Wednesday, February 13, 2008
Friendship
So my friend Q called me yesterday with a problem that he needed help with and I was more than happy to assist him. And this led me to ponder why I have no trouble getting up at 2:45 am to pick up a friend at the bus station. I suppose it's because I know that these people would do the exact same thing for me. My friends (and family) have supported me in numerous ways these past three years...there is no way I could have come as far as I have come without their love, support and deep concern for me.
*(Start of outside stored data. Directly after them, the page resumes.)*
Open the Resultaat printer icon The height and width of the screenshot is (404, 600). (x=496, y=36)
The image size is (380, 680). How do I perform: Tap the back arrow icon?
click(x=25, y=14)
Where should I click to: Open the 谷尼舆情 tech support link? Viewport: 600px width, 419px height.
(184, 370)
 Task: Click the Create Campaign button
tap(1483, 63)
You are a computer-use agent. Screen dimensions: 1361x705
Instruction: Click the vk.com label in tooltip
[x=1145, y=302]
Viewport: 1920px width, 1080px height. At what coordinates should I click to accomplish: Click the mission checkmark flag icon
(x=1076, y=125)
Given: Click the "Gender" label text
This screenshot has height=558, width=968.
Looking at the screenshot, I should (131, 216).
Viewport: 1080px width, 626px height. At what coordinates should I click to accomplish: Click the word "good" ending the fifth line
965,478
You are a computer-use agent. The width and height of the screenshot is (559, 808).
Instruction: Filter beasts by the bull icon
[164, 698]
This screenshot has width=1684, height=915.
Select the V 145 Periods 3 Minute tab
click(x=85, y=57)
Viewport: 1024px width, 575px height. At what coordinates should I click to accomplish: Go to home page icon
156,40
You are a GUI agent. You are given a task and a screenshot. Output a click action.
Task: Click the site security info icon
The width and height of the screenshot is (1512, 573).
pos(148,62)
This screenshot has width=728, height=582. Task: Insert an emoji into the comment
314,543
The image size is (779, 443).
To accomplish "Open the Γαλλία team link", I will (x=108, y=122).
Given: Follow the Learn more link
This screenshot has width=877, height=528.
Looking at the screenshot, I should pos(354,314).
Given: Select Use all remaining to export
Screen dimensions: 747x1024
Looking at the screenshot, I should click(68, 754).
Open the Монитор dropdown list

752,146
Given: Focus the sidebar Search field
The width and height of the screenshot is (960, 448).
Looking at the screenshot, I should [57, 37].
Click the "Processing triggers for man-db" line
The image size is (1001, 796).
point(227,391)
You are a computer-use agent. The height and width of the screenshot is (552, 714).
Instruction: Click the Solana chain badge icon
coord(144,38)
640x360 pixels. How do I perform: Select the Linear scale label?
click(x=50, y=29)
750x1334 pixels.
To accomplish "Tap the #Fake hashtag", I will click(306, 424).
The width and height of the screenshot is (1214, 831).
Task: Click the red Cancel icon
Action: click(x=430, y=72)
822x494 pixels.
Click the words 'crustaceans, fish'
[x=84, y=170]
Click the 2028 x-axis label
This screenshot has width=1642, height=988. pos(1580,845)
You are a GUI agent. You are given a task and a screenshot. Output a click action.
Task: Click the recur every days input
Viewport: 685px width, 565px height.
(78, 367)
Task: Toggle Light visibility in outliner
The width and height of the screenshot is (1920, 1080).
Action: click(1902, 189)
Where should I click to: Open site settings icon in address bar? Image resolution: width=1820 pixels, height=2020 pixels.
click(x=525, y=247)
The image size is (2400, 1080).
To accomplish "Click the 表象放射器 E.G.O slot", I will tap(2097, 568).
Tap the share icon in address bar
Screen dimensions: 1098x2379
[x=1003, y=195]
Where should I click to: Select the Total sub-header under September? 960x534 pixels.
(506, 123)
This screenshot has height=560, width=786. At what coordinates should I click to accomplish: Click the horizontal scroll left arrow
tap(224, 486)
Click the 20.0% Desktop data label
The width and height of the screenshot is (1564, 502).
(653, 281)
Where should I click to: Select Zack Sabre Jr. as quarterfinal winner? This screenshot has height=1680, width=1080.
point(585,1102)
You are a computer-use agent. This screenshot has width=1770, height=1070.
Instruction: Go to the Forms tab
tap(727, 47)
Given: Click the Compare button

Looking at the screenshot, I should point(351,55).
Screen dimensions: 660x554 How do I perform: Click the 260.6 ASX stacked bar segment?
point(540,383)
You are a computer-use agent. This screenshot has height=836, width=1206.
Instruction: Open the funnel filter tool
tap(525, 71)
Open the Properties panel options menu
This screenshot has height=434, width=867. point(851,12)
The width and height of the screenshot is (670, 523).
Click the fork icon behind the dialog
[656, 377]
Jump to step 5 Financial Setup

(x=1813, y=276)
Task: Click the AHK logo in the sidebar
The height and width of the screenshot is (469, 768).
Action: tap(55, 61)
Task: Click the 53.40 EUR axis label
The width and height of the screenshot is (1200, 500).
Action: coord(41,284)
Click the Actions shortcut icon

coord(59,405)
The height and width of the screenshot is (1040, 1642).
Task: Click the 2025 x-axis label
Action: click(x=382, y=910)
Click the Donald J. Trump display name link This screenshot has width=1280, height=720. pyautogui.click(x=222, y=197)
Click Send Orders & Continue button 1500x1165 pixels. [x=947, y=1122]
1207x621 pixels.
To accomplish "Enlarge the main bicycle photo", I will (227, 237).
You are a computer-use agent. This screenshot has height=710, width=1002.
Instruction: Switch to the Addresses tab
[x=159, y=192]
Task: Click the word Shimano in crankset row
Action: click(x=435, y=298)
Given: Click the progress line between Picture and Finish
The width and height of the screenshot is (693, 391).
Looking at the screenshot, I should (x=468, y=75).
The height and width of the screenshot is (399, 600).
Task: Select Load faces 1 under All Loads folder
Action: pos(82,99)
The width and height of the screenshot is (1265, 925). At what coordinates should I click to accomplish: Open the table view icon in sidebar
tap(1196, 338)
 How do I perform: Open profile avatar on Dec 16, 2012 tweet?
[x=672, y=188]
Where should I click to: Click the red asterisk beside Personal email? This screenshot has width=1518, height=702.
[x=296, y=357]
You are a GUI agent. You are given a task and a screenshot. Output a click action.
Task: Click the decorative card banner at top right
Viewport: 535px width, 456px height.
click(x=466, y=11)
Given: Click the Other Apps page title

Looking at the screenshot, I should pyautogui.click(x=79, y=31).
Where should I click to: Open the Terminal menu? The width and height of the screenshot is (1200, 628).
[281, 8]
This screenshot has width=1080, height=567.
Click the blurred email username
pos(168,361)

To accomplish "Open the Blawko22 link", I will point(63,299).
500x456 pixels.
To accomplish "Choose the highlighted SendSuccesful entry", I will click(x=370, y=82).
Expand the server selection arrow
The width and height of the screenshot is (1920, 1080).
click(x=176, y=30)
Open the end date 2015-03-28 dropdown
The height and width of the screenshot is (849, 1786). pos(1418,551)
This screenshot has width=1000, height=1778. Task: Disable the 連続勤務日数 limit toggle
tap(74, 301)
Last night we had the second dress rehearsal of Cotton Patch Gospel and it dawned on me that Karen Robu and I have a terrific partnership in producing shows out at UCC--and that my friends at church are just as important to me as my tribe. (You KNOW who you are!) Four years ago we were producing Godspell and I was in the middle of a failing relationship and losing just about everything in my life. In June of that year I was out of the house on Coe drive and into my little Riverside apartment (where I still am). Three years ago Karen and I were producing JC Superstar and I was just making the most important decision in my life--and it has stuck! Last year we produced Children of Eden and that brings us to this year's Cotton Patch Gospel. What a terrific two years it has been--professionally, spiritually, emotionally and personally--I am a better person because of the OTHER people in my life who have chosen our relationship to be worthy of the time and energy and love it takes to maintain. I love you all!